The debug intrinsics are intended for that. Please see:
for the details.
Please note that this is being worked on actively Jim Laskey at Apple.
He's working to get these intrinsics to generate DWARF output so that
LLVM generated code can be used with a debugger. However, the intrinsics
can be processed in whatever way you'd like via an LLVM pass.
If you use -g on the llvm gcc 4 command line and the C code gen from llc (-march=c) you will get this feature for free.
Thanks for your help. I took a look at http://llvm.org/docs/SourceLevelDebugging.html and it seems like this doesn’t give you much in the way of line number information. If you know what source line you are interested in then you can set a breakpoint, but suppose you want to know the line number in the source code for some arbitrary bytecode instruction. In my particular case, I have a pass that finds bytecode instructions that represent indirect calls, now I want to find out what line number and source file that indirect call came from. Is there currently not a way to get this type of information? Thanks again.
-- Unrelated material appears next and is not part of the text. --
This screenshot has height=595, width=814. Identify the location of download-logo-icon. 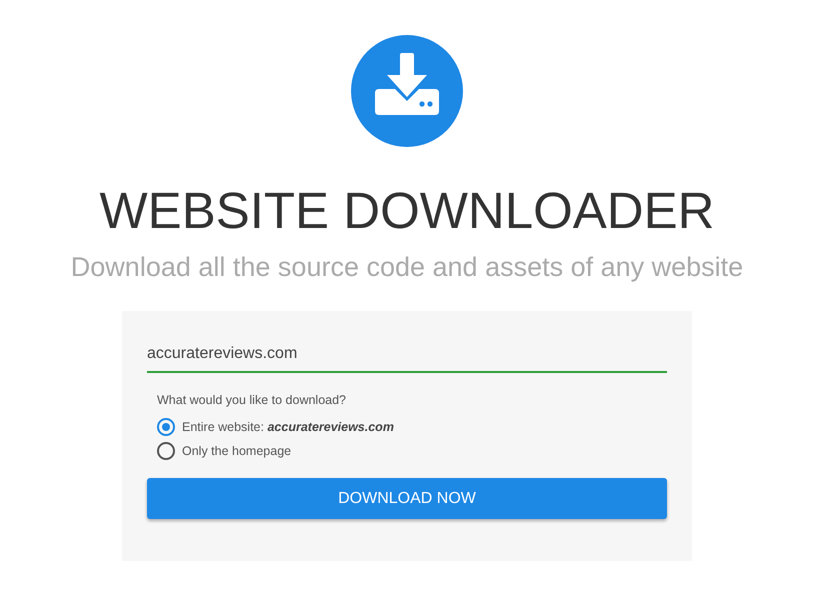
(407, 91).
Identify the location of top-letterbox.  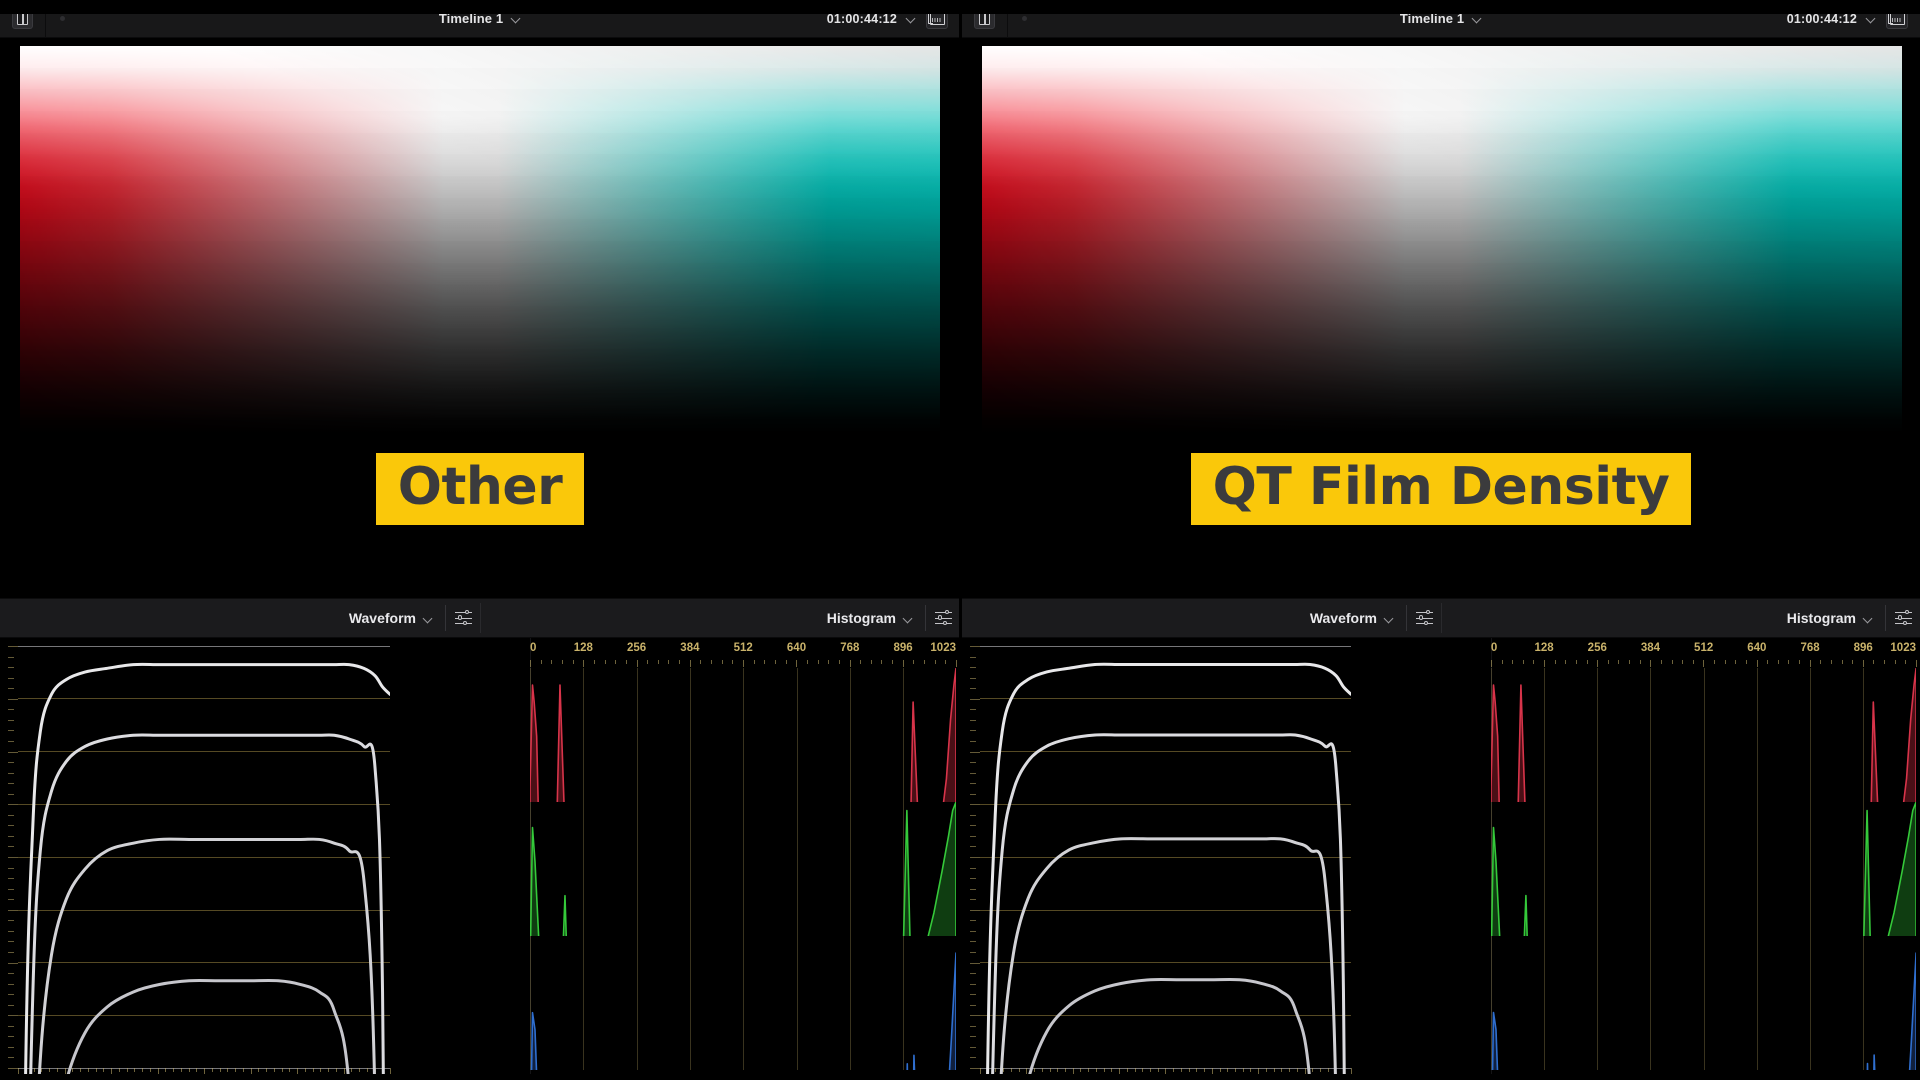
(960, 7).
If you look at the stoppoint calls you’ll see that you can find the line number and if you follow the compile unit argument on the call you will find the file. The byte codes that follow the call would have been generated by the code on that source line.
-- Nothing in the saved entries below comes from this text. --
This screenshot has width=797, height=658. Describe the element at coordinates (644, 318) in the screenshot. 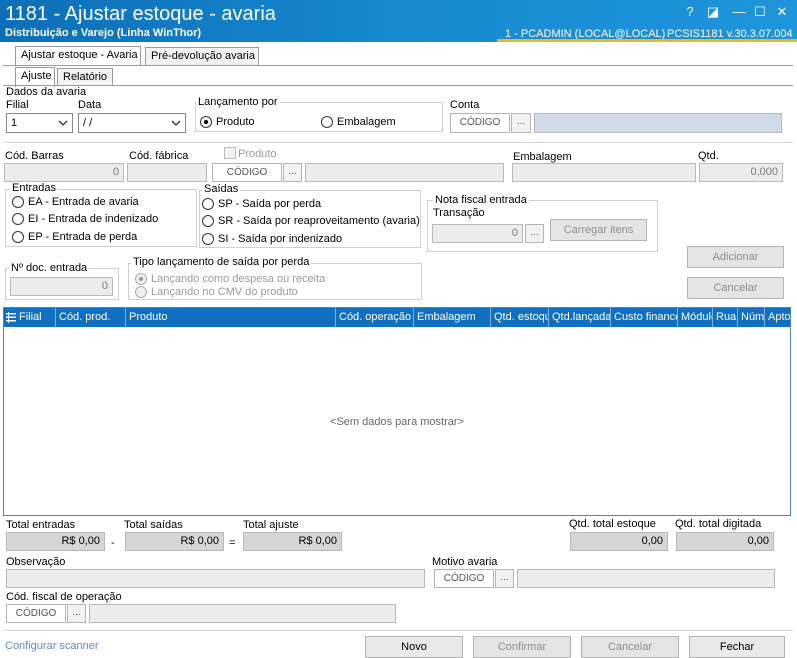

I see `col-custo-financeiro: Custo financeiro` at that location.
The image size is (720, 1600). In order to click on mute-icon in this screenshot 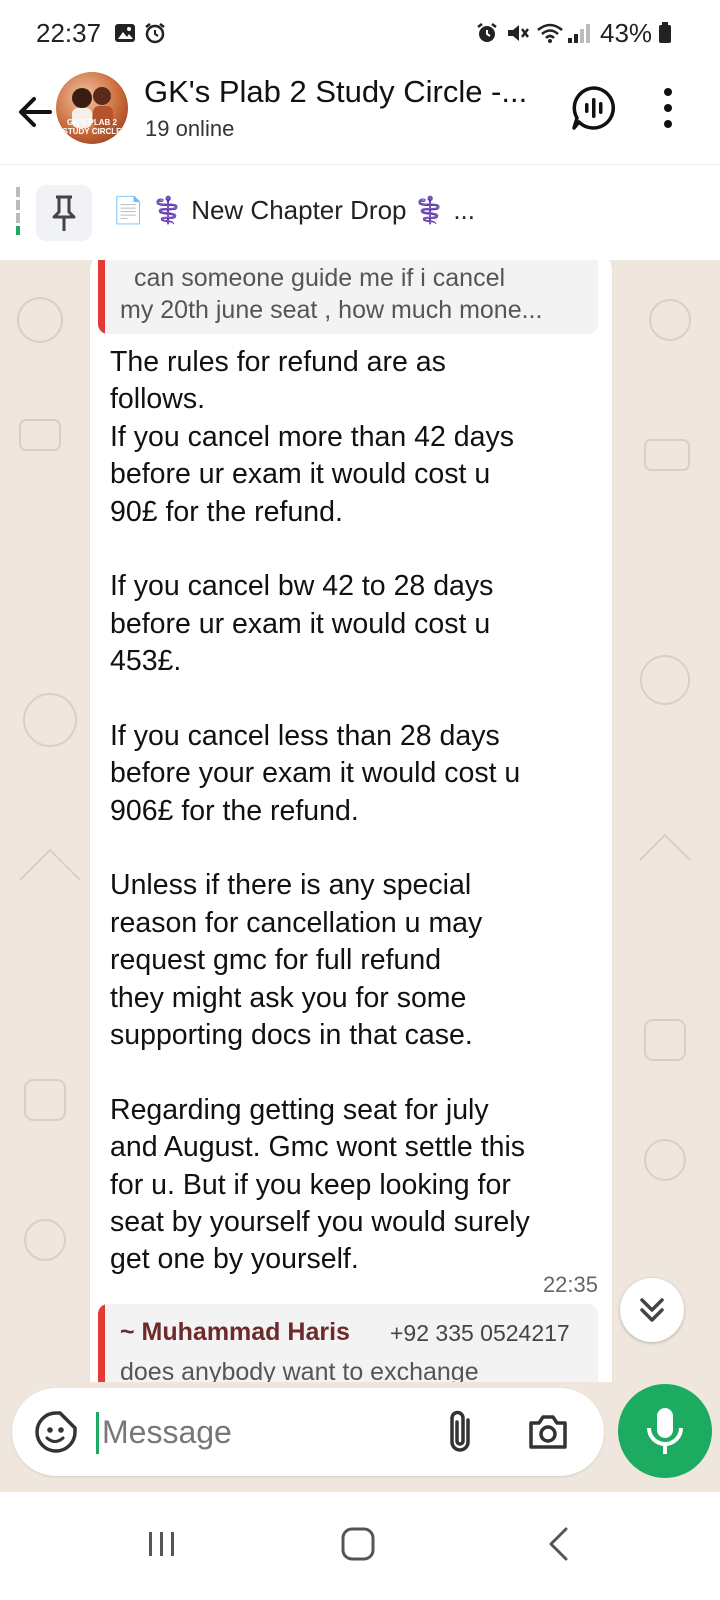, I will do `click(518, 33)`.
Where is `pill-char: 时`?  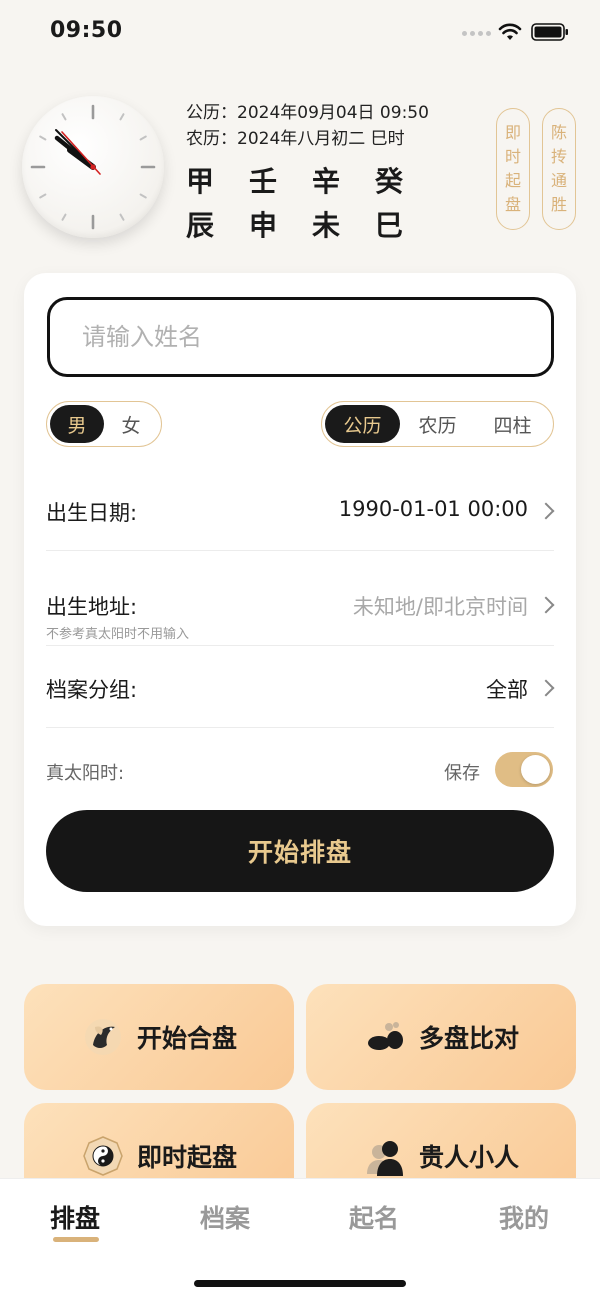
pill-char: 时 is located at coordinates (512, 156).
If you look at the stoppoint calls you'll see that you can find the line number and if you follow the compile unit argument on the call you will find the file. The byte codes that follow the call would have been generated by the code on that source line.
I'd suggest an approach like this:
Given an instruction in the a basic block, scan up and/or down the basic block, stopping at the first llvm.dbg.stoppoint instruction. Something like this should work:
if (DbgStopPointInst *SP = dyn_cast<DbgStopPointInst>(Inst))
std::cerr << "Loc: " << SP->getFileName() << ":" << SP->getLine() << "\n";
If you look at IntrinsicInst, you'll see methods to get the filename,directory,line#,col#, all packaged up into an easy to use class (some of Jim's excellent work :).
I get it now, I can’t believe I didn’t understand that before. Thank you all for your help!
I would like to know how much effect these stoppoint calls have on the
optimization of the bytecode? DOes insertion of debugging info cause
opportunities for optimization (especially interprocedural dead code
elimination and interprocedural constant propogation) to be reduced?
The -g code is not very readable, so I am not able to confirm this by my
"LLVM optimizations gracefully interact with debugging information. If they are not aware of debug information, they are automatically disabled as necessary in the cases that would invalidate the debug info. "
-g currently disables many optimizations.